Design, synthesis, and biological evaluation of multiple F-18 S1PR1 radiotracers in rodent and nonhuman primate

Abstract

Here we report our design and synthesis of 28 new fluorine-containing compounds as potential F-18 radiotracers for CNS imaging of sphingosine-1-phosphate receptor 1 (S1PR1), and determination of their in vitro binding potency and selectivity toward S1PR1 over other S1PR subtypes. Nine potent and selective compounds, 7c&d, 9a&c, 12b, 15b, and 18a–c with IC₅₀ values ranging from 0.6–12.3 nM for S1PR1 and weak binding toward S1PR2, 3, 4, and 5, were further ¹⁸F-radiolabeled to produce [¹⁸F]7c&d, [¹⁸F]9a&c, [¹⁸F]12b, [¹⁸F]15b, and [¹⁸F]18a–c. Multi-step F-18 radiochemistry procedures were investigated for radiosynthesis of [¹⁸F]7c&d and [¹⁸F]9a&c, and the presumed intermediates were synthesized and authenticated by analytic HPLC. We then performed nonhuman primate (NHP) PET brain imaging studies for eight radiotracers: [¹⁸F]7c&d, [¹⁸F]9a, [¹⁸F]12b, [¹⁸F]15b, and [¹⁸F]18a–c. Three radiotracers, [¹⁸F]7c, [¹⁸F]7d, and [¹⁸F]15b, had high NHP brain uptake with standardized uptake values (SUVs) at 2 h post-injection of 2.42, 2.84, and 2.00, respectively, and good brain retention. Our ex vivo biodistribution study in rats confirmed [¹⁸F]7d had a high brain uptake with no in vivo defluorination.

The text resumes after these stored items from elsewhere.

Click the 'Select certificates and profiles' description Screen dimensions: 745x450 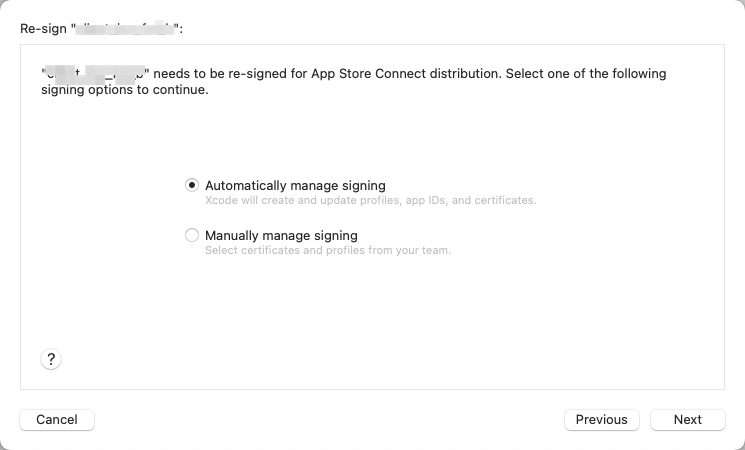(x=328, y=250)
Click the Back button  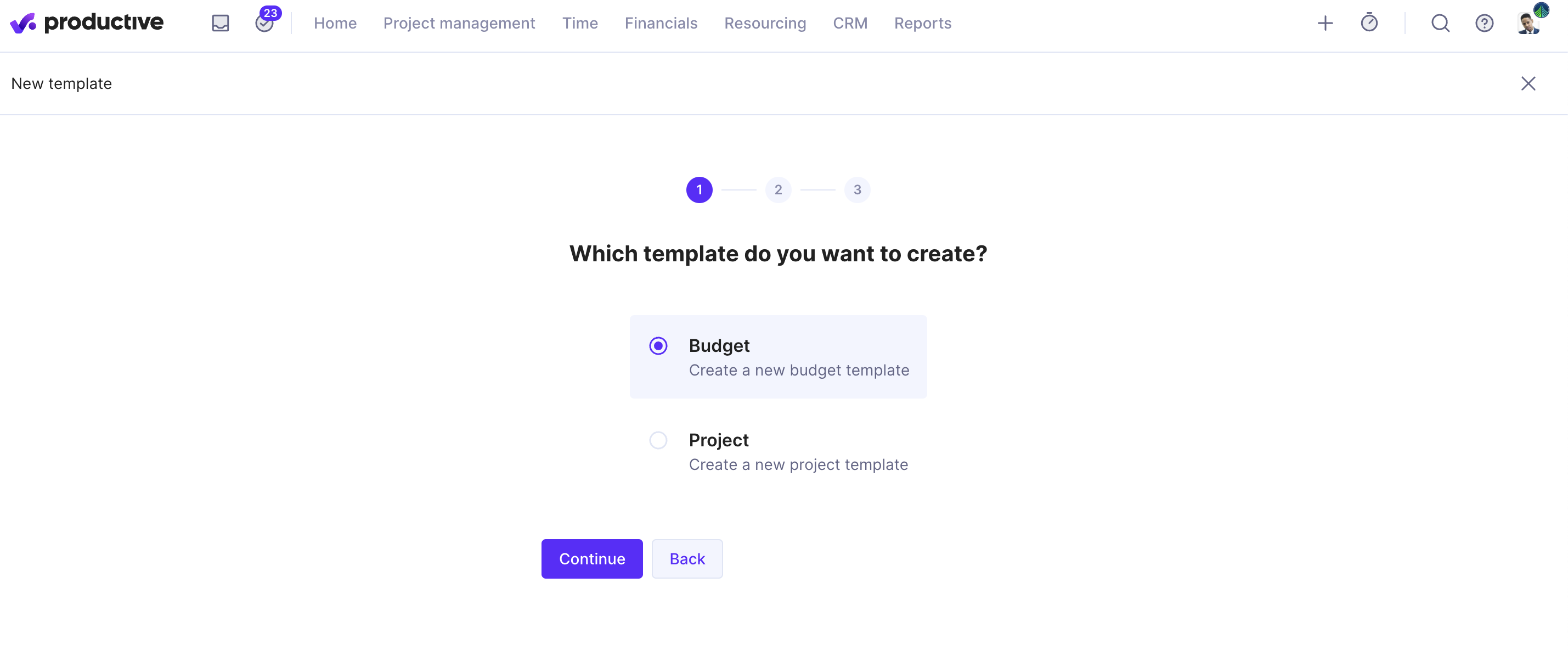[686, 559]
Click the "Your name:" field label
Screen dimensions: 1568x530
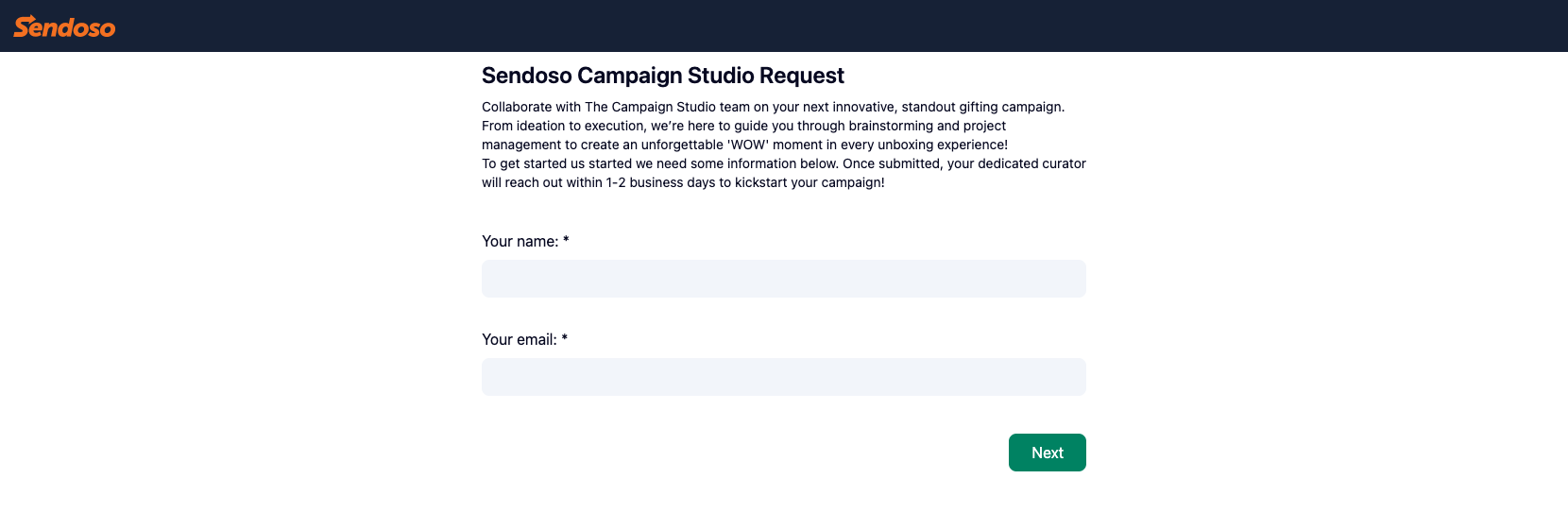click(520, 242)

Radiometabolic analysis of [¹⁸F]7c and [¹⁸F]7d in rat plasma and brain samples found that [¹⁸F]7c has a more favorable metabolic profile than [¹⁸F]7d. However, the trend of increased brain uptake precludes [¹⁸F]7c as a suitable PET radiotracer for imaging S1PR1 in the brain. Further structural optmization is warranted to identify a highly S1PR1-specific radiotracer with rapid brain uptake kinetics.